ASSIGNMENT: Would you repeat each line below exactly, without the pictures?
----
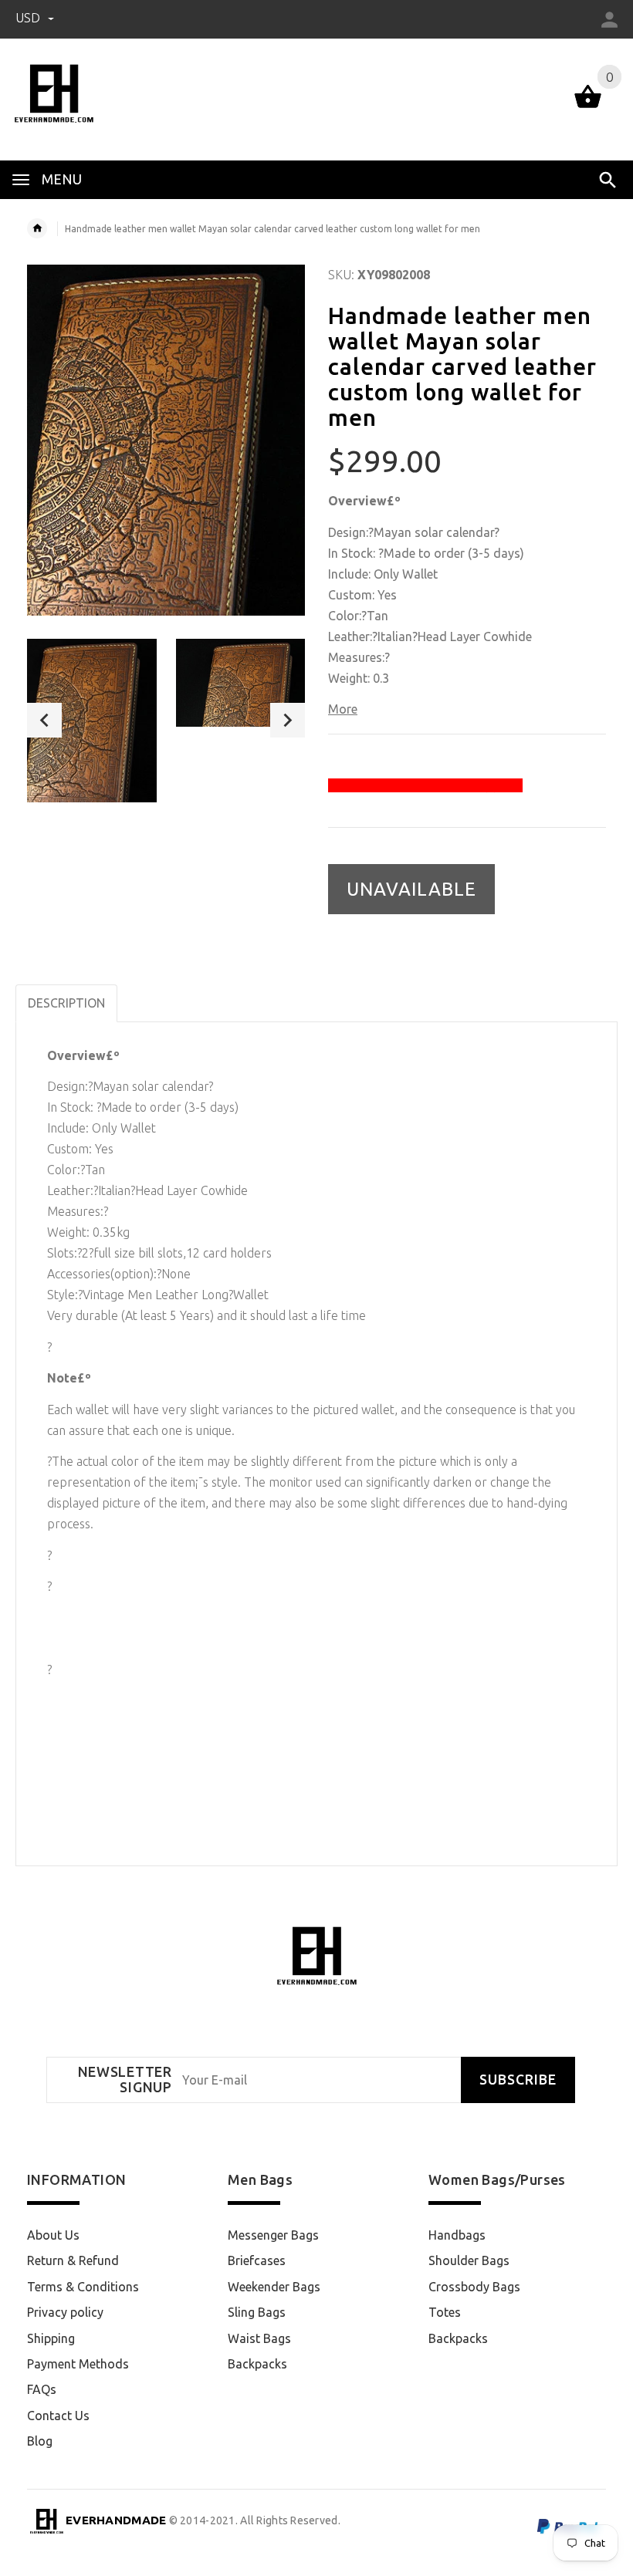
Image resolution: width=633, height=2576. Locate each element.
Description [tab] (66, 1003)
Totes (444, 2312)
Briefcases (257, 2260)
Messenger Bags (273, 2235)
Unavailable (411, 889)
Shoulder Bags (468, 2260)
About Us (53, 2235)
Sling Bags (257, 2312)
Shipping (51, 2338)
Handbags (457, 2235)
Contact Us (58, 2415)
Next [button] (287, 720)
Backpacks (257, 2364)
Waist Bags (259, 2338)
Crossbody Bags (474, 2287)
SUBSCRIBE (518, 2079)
----
FINAL ANSWER:
Image resolution: width=633, height=2576. Locate each element.
Description [tab] (66, 1003)
Totes (444, 2312)
Briefcases (257, 2260)
Messenger Bags (273, 2235)
Unavailable (411, 889)
Shoulder Bags (468, 2260)
About Us (53, 2235)
Sling Bags (257, 2312)
Shipping (51, 2338)
Handbags (457, 2235)
Contact Us (58, 2415)
Next [button] (287, 720)
Backpacks (257, 2364)
Waist Bags (259, 2338)
Crossbody Bags (474, 2287)
SUBSCRIBE (518, 2079)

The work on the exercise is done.